Choosing which clinical codes to use to identify a population or feature of interest in electronic health records is difficult without an understanding of how clinical activity is recorded in practice. To help make this easier, I made an app to explore open data on clinical code usage in England. You can use the app by clicking the badge below and read more about why I created it and how it works below.
Electronic health record (EHR) research relies on identifying symptoms, diagnoses, prescribed medications and test results within patient records. Whilst some of this information is contained within free text, a large proportion is contained within structured data in the form of clinical codes. Different clinical terminologies — structured collections of codes with descriptions — are used to represent different aspects of clinical practice. SNOMED CT is an example of one of these terminology systems, which is mandated for capturing clinical terms within EHRs for all NHS providers in England.
Clinical codes are not always used as you would expect and there are often multiple ways to code the same concept. This is beneficial for clinicians as it allows flexibility in coding, but is problematic for researchers when choosing codes to identify particular patient populations. Even though each code has an associated description, deciding on which codes to use requires an understanding of how a clinical area is coded in clinical practice. Sometimes a single code is all that is required, but often there are multiple codes that can be used to capture a specific clinical area, so a set of codes have to be combined into a codelist. Creating codelists is a crucial step in EHR research as errors introduced in this step can result in bias that propagate to downstream analyses.
It is therefore useful to be able to see how frequently individual codes are used in practice.
In May 2023, NHS Digital released summary counts of the usage of individual SNOMED CT codes in primary care in England. This contains the total number of times each SNOMED CT code is added to EHRs in England each year from 2011 to 2022.
The dataset is made available as a single file for each year, with years running between 1st August and 31st July. Data prior to 2019 was predominantly submitted using Read Codes (v2 and v3/CTV3), which are now deprecated. These codes have been mapped forward to corresponding SNOMED CT codes.
The data contains the following information for each code:
SNOMED_Concept_ID - Numeric codes representing SNOMED CT concepts which have been added to a patient record in a general practice system during the reporting period.Description - Description associated with the code.Usage - The number of times the code was added into any patient record within the reporting period.Active_at_Start - Whether the code is active on the first day of the reporting period (1st August).Active_at_End - Whether the code is active on the last day of the reporting period (31st July).This is an example of what it looks like:

Each file contains ~100k rows, with the exact number varying depending on the number of codes used. Codes with no usage are not included in the data.
There were two main reasons for wanting to explore the data:
There are two main barriers to exploring this data easily:
My aim was therefore to combine all the data and make it easy to query the data for an individual code or set of codes.
To allow easier exploration of the data, I made a data app using Streamlit, an easy way to build apps on top of data using pure Python. It supports various page elements including input widgets and charts, which can be combined to build a basic UI on top of a dataset. This was a good option for what I wanted as it would allow display of counts and charts of code usage following user input, which could be a single code as text input, multiple codes in a local file or an existing codelist on OpenCodelists.
The code for the data processing and the app are available on GitHub.
The first page of the app is an Explore page that shows some high-level details about the available data. This includes the total usage of any code over time, the number of unique codes used and the most commonly used codes. A large proportion of the recorded code usage is made up by a small number of codes.
It also shows some details for metadata provided with the data, including the number of patients represented in the data and the number of general practices these patients are registered at.

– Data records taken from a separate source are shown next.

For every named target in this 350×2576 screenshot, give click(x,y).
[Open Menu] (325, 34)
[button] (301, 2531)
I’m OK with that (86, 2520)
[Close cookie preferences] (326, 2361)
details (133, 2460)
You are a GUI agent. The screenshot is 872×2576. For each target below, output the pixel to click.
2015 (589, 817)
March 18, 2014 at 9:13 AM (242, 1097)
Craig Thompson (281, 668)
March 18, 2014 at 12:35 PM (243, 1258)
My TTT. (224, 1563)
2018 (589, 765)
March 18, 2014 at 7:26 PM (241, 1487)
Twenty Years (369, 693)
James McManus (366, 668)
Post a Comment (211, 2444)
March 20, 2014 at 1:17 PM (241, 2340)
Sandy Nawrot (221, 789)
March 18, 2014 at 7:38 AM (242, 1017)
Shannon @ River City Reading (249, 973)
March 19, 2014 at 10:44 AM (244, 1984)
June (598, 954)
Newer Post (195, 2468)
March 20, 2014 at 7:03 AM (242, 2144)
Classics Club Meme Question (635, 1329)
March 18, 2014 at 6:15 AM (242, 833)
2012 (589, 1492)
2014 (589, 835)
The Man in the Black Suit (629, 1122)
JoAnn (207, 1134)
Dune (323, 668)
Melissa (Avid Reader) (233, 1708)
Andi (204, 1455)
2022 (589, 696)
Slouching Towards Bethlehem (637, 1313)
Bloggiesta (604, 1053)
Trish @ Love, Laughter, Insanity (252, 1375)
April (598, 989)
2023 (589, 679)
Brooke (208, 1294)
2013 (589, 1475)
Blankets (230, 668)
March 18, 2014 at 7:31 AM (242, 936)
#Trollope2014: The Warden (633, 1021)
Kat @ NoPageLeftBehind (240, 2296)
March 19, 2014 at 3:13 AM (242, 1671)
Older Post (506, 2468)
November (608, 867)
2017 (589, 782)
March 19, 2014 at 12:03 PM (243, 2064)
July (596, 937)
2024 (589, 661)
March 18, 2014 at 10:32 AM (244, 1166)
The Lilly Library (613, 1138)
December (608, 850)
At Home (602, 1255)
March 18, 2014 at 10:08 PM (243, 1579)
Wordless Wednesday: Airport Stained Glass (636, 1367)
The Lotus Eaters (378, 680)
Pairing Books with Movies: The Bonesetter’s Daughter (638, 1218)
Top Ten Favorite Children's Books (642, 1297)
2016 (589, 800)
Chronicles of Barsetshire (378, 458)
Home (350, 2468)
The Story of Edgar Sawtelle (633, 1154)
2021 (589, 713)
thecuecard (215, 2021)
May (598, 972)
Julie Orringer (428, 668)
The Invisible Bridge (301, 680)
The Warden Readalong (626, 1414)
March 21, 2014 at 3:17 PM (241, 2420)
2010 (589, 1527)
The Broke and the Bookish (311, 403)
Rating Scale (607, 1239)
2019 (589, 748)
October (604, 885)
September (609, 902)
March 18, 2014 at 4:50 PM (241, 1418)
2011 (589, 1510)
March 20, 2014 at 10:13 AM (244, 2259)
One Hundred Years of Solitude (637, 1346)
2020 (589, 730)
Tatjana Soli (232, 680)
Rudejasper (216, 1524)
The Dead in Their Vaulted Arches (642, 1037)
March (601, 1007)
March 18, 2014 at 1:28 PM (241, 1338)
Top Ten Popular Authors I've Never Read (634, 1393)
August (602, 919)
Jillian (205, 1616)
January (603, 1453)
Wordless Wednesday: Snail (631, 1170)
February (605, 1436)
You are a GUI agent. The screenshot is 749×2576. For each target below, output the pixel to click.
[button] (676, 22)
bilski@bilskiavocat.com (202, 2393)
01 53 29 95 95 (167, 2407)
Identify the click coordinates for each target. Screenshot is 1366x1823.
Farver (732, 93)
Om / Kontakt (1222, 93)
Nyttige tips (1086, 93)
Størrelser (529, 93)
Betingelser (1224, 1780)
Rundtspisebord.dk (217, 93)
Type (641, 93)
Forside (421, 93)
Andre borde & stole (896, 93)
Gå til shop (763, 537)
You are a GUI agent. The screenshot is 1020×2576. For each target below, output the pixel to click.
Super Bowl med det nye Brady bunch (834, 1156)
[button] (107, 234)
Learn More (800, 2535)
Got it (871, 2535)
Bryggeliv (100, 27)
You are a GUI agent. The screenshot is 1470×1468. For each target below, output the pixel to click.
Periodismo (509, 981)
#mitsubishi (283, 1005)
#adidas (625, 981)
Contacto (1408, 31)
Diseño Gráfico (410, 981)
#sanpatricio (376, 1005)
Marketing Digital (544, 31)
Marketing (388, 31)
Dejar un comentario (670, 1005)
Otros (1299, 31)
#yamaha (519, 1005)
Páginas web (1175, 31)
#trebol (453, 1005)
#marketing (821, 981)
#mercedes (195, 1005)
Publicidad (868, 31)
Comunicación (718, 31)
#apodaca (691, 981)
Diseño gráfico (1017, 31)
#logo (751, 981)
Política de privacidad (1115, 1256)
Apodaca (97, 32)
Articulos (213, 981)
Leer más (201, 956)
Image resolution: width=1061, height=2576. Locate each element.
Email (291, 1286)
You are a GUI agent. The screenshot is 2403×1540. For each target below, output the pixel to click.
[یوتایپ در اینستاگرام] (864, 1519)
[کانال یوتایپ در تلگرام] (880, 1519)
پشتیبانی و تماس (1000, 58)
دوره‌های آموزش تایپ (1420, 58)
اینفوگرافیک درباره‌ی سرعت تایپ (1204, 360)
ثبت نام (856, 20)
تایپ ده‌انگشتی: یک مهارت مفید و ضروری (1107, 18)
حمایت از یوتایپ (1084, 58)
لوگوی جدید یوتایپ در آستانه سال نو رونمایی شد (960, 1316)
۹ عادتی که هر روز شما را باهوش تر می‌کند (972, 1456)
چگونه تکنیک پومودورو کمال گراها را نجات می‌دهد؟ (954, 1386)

There are 3 options for exploring code usage:
Below are the results when entering a single code 59621000 - Essential hypertension (disorder).

You can see the total usage across the reporting period and in the latest year. There is also an indication of whether the code is currently active (marked as active_at_end) and if the code is new in the latest year (marked as active_at_end but not active_at_start of the latest year).
Finally there is a bar chart showing the usage of the individual code over time. This code is used to record a common disorder so has a lot of usage.
The usage of multiple codes can be explored by uploading a codelist as a .csv file. Alternatively, a link to an existing codelist on OpenCodelists can be provided.
Below are the results for a codelist for hypertension from OpenCodelists.
The first thing shown is a list of any codes in the chosen codelist that are not present in the dataset. These are codes which have not had any usage recorded across the time period. This can be used to prune unused codes from a codelist, though it is possible these codes may be used in the future.

Next, the total usage for each code across the entire reporting period in the codelist is shown as a table.

Time series charts are then shown for the total usage across all codes each year as well as each individual code.

By aggregating publicly available data on coding activity and making it easy to query it is easier to understand how a clinical area is recorded in EHRs in England. I hope this will make development of codelists for EHR research easier alongside tools like OpenCodelists.